PROBLEM TO WORK ON — Update the records below by changing every "GUI agent" to "interface agent", and leave all other text unchanged.

[Records from a dataset]
□ □ □

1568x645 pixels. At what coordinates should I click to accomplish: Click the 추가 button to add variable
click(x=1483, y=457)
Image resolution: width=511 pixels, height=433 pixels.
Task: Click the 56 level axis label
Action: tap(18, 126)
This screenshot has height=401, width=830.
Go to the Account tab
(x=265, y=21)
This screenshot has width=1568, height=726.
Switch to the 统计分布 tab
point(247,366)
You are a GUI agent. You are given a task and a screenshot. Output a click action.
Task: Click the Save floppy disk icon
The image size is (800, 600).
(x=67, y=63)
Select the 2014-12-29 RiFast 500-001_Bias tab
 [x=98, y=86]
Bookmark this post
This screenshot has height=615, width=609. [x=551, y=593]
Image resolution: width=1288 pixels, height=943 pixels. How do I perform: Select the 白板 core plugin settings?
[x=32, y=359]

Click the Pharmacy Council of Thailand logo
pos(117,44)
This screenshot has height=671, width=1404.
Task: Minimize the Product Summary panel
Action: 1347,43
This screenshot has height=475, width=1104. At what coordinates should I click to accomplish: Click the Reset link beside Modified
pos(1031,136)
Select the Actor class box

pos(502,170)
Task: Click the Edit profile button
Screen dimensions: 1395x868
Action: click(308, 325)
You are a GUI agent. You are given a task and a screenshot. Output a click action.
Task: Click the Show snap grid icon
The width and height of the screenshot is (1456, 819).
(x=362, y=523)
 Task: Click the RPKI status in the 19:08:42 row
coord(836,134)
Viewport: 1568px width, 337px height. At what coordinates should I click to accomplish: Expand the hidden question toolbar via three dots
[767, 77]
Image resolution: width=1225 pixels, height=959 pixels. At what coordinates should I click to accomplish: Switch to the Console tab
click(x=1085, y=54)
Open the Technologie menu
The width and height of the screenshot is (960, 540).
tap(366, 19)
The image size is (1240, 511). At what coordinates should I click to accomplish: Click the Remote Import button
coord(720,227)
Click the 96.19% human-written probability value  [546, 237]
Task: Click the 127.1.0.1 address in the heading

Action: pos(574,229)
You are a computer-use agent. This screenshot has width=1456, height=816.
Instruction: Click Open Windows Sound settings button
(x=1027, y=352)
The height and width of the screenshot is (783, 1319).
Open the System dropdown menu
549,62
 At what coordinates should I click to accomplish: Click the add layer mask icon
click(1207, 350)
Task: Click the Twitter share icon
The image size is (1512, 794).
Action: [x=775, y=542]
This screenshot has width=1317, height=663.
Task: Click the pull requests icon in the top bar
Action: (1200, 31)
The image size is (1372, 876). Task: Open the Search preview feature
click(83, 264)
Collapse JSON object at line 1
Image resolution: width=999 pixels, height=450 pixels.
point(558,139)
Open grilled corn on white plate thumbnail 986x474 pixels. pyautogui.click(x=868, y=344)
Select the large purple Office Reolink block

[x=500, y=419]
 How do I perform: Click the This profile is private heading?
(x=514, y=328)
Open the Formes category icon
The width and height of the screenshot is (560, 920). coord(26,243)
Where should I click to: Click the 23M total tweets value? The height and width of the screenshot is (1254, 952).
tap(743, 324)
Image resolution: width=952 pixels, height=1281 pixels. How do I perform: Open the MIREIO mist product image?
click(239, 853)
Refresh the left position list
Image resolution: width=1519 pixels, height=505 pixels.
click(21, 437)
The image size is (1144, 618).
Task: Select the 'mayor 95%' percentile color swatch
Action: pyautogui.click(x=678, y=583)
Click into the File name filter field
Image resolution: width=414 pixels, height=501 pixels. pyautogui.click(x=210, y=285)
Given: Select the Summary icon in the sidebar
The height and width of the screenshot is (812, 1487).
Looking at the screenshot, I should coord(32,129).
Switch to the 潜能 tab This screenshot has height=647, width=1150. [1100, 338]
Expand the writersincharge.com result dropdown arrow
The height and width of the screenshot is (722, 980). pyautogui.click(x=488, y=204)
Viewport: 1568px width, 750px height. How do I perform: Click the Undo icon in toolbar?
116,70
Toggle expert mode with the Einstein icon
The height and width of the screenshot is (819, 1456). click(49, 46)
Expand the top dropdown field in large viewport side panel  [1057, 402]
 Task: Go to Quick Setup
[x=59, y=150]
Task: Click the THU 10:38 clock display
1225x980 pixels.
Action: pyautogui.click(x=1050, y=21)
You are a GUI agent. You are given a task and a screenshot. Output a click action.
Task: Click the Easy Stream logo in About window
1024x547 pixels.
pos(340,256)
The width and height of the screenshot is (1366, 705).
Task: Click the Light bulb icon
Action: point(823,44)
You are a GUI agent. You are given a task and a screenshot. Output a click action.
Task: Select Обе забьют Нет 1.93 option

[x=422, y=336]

□ □ □

ANSWER FOR THE TASK —
1568x645 pixels. At what coordinates should I click to accomplish: Click the 추가 button to add variable
click(x=1483, y=457)
Image resolution: width=511 pixels, height=433 pixels.
Task: Click the 56 level axis label
Action: tap(18, 126)
This screenshot has height=401, width=830.
Go to the Account tab
(x=265, y=21)
This screenshot has width=1568, height=726.
Switch to the 统计分布 tab
point(247,366)
You are a interface agent. You are given a task and a screenshot. Output a click action.
Task: Click the Save floppy disk icon
The image size is (800, 600).
(x=67, y=63)
Select the 2014-12-29 RiFast 500-001_Bias tab
 [x=98, y=86]
Bookmark this post
This screenshot has height=615, width=609. [x=551, y=593]
Image resolution: width=1288 pixels, height=943 pixels. How do I perform: Select the 白板 core plugin settings?
[x=32, y=359]

Click the Pharmacy Council of Thailand logo
pos(117,44)
This screenshot has height=671, width=1404.
Task: Minimize the Product Summary panel
Action: 1347,43
This screenshot has height=475, width=1104. At what coordinates should I click to accomplish: Click the Reset link beside Modified
pos(1031,136)
Select the Actor class box

pos(502,170)
Task: Click the Edit profile button
Screen dimensions: 1395x868
Action: click(308, 325)
You are a interface agent. You are given a task and a screenshot. Output a click action.
Task: Click the Show snap grid icon
The width and height of the screenshot is (1456, 819).
(x=362, y=523)
 Task: Click the RPKI status in the 19:08:42 row
coord(836,134)
Viewport: 1568px width, 337px height. At what coordinates should I click to accomplish: Expand the hidden question toolbar via three dots
[767, 77]
Image resolution: width=1225 pixels, height=959 pixels. At what coordinates should I click to accomplish: Switch to the Console tab
click(x=1085, y=54)
Open the Technologie menu
The width and height of the screenshot is (960, 540).
tap(366, 19)
The image size is (1240, 511). At what coordinates should I click to accomplish: Click the Remote Import button
coord(720,227)
Click the 96.19% human-written probability value  [546, 237]
Task: Click the 127.1.0.1 address in the heading

Action: pos(574,229)
You are a computer-use agent. This screenshot has width=1456, height=816.
Instruction: Click Open Windows Sound settings button
(x=1027, y=352)
The height and width of the screenshot is (783, 1319).
Open the System dropdown menu
549,62
 At what coordinates should I click to accomplish: Click the add layer mask icon
click(1207, 350)
Task: Click the Twitter share icon
The image size is (1512, 794).
Action: [x=775, y=542]
This screenshot has width=1317, height=663.
Task: Click the pull requests icon in the top bar
Action: (1200, 31)
The image size is (1372, 876). Task: Open the Search preview feature
click(83, 264)
Collapse JSON object at line 1
Image resolution: width=999 pixels, height=450 pixels.
point(558,139)
Open grilled corn on white plate thumbnail 986x474 pixels. pyautogui.click(x=868, y=344)
Select the large purple Office Reolink block

[x=500, y=419]
 How do I perform: Click the This profile is private heading?
(x=514, y=328)
Open the Formes category icon
The width and height of the screenshot is (560, 920). coord(26,243)
Where should I click to: Click the 23M total tweets value? The height and width of the screenshot is (1254, 952).
tap(743, 324)
Image resolution: width=952 pixels, height=1281 pixels. How do I perform: Open the MIREIO mist product image?
click(239, 853)
Refresh the left position list
Image resolution: width=1519 pixels, height=505 pixels.
click(21, 437)
The image size is (1144, 618).
Task: Select the 'mayor 95%' percentile color swatch
Action: pyautogui.click(x=678, y=583)
Click into the File name filter field
Image resolution: width=414 pixels, height=501 pixels. pyautogui.click(x=210, y=285)
Given: Select the Summary icon in the sidebar
The height and width of the screenshot is (812, 1487).
Looking at the screenshot, I should coord(32,129).
Switch to the 潜能 tab This screenshot has height=647, width=1150. [1100, 338]
Expand the writersincharge.com result dropdown arrow
The height and width of the screenshot is (722, 980). pyautogui.click(x=488, y=204)
Viewport: 1568px width, 750px height. How do I perform: Click the Undo icon in toolbar?
116,70
Toggle expert mode with the Einstein icon
The height and width of the screenshot is (819, 1456). click(49, 46)
Expand the top dropdown field in large viewport side panel  [1057, 402]
 Task: Go to Quick Setup
[x=59, y=150]
Task: Click the THU 10:38 clock display
1225x980 pixels.
Action: pyautogui.click(x=1050, y=21)
You are a interface agent. You are given a task and a screenshot. Output a click action.
Task: Click the Easy Stream logo in About window
1024x547 pixels.
pos(340,256)
The width and height of the screenshot is (1366, 705).
Task: Click the Light bulb icon
Action: point(823,44)
You are a interface agent. You are given a task and a screenshot. Output a click action.
Task: Select Обе забьют Нет 1.93 option

[x=422, y=336]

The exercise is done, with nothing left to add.